#### [Problem description]
The answer is the data below, repeated exactly, with no pictures included.

(Collected data)
****************************************

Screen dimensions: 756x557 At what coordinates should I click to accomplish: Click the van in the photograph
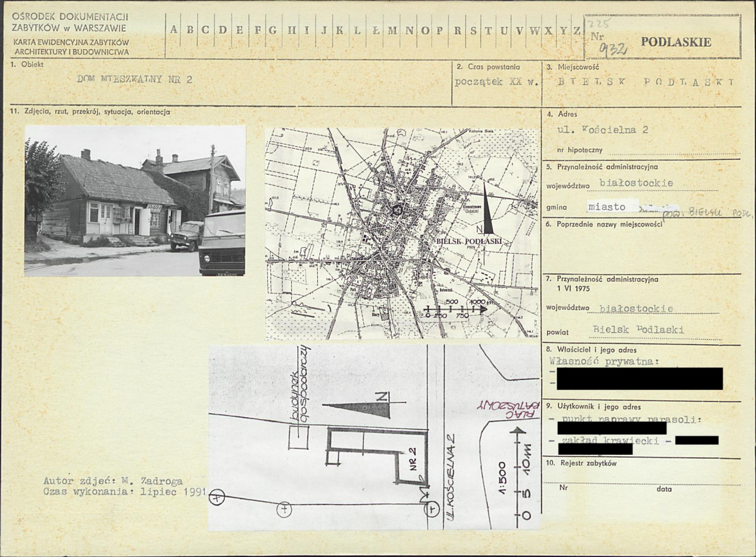(223, 243)
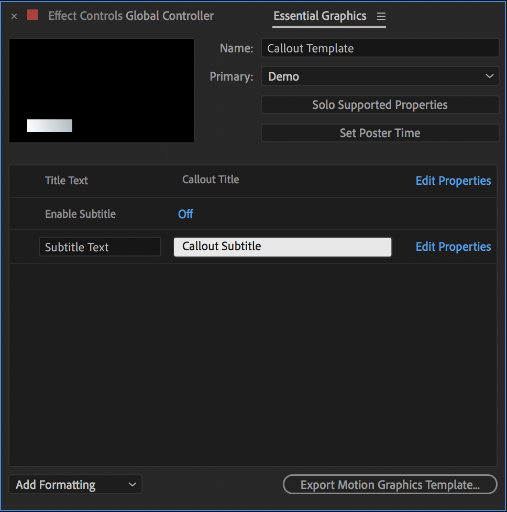Click the template preview thumbnail
The width and height of the screenshot is (507, 512).
coord(102,91)
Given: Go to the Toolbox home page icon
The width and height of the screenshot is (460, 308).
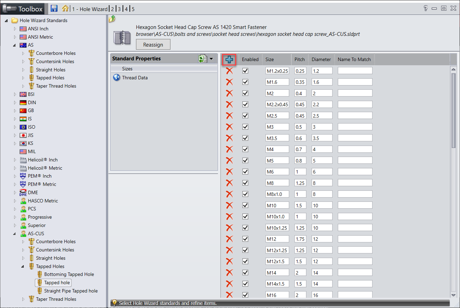Looking at the screenshot, I should 65,8.
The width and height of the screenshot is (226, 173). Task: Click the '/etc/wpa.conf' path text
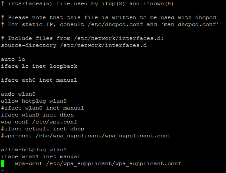click(x=55, y=122)
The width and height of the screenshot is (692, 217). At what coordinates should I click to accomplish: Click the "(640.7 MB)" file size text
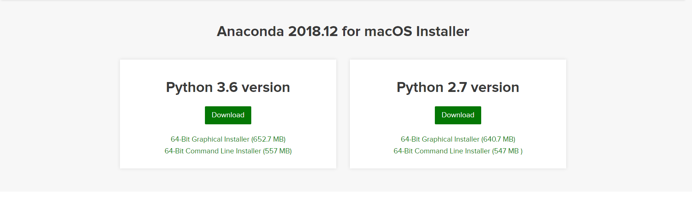pos(498,139)
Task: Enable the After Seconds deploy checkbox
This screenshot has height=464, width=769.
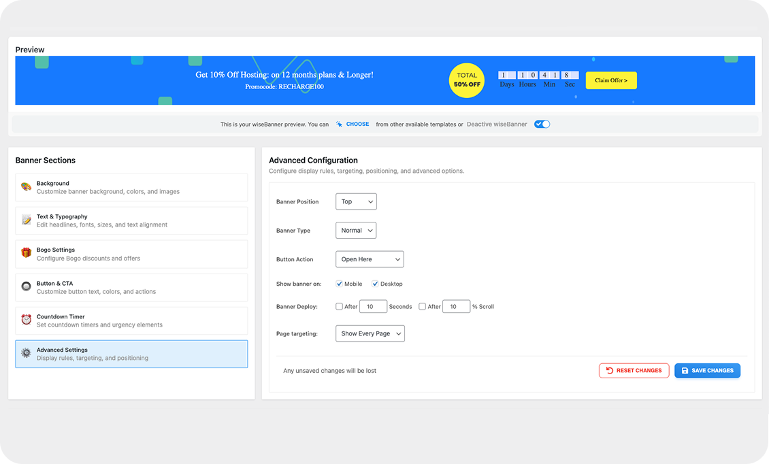Action: [339, 307]
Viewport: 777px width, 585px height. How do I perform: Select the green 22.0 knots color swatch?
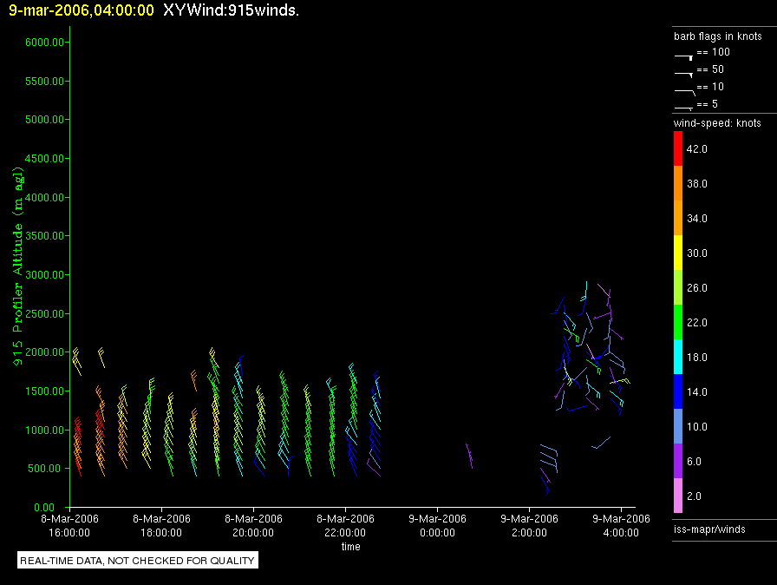678,322
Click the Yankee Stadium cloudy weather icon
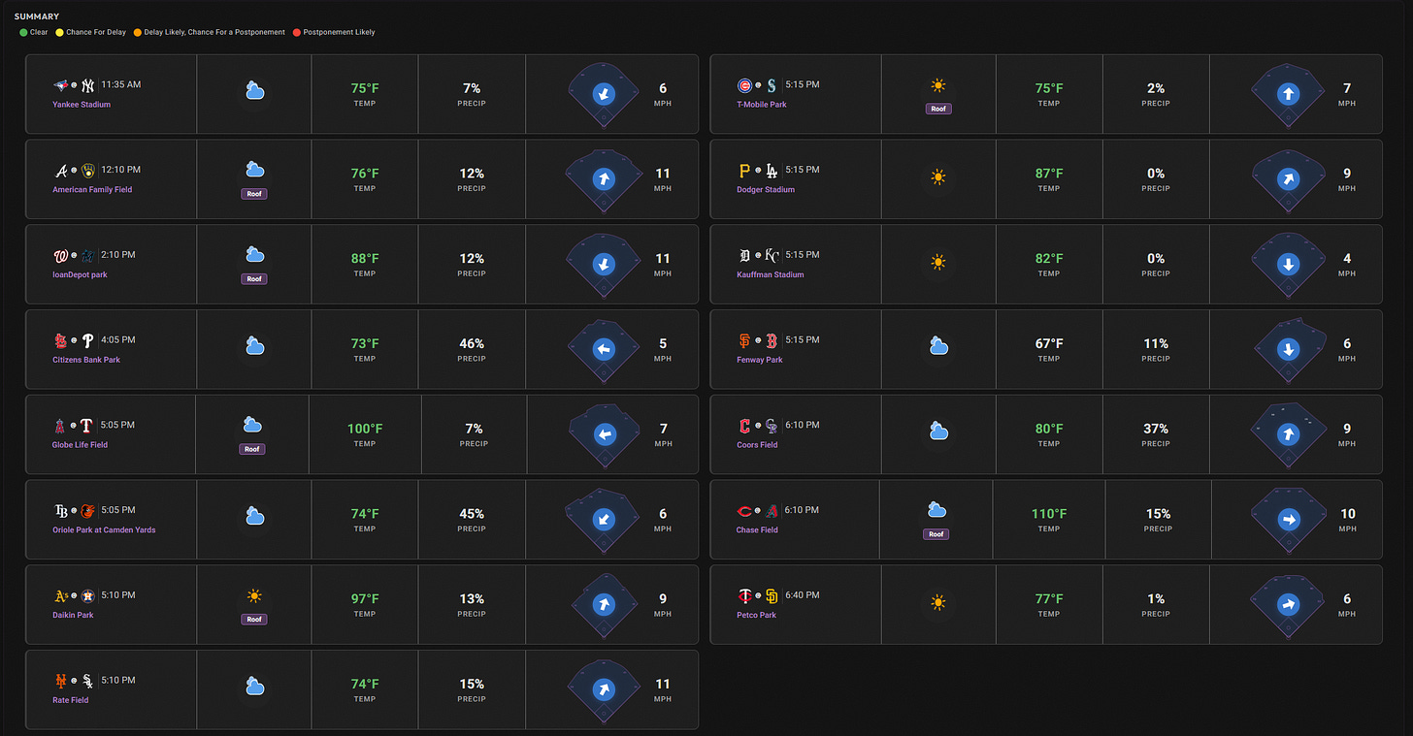Screen dimensions: 1413x736 coord(254,91)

****************************************

#### [Answer for this exercise]
Screen dimensions: 756x557 At what coordinates should I click to accomplish: Click the van in the photograph
(223, 243)
Click the template preview thumbnail
The width and height of the screenshot is (507, 512).
coord(102,91)
Given: Go to the Toolbox home page icon
The width and height of the screenshot is (460, 308).
Looking at the screenshot, I should 65,8.
The width and height of the screenshot is (226, 173). Task: Click the '/etc/wpa.conf' path text
click(x=55, y=122)
The width and height of the screenshot is (692, 217). At what coordinates should I click to accomplish: Click the "(640.7 MB)" file size text
pos(498,139)
Task: Enable the After Seconds deploy checkbox
This screenshot has height=464, width=769.
Action: [339, 307]
Viewport: 777px width, 585px height. How do I perform: Select the green 22.0 knots color swatch?
678,322
Click the Yankee Stadium cloudy weather icon
Screen dimensions: 1413x736 coord(254,91)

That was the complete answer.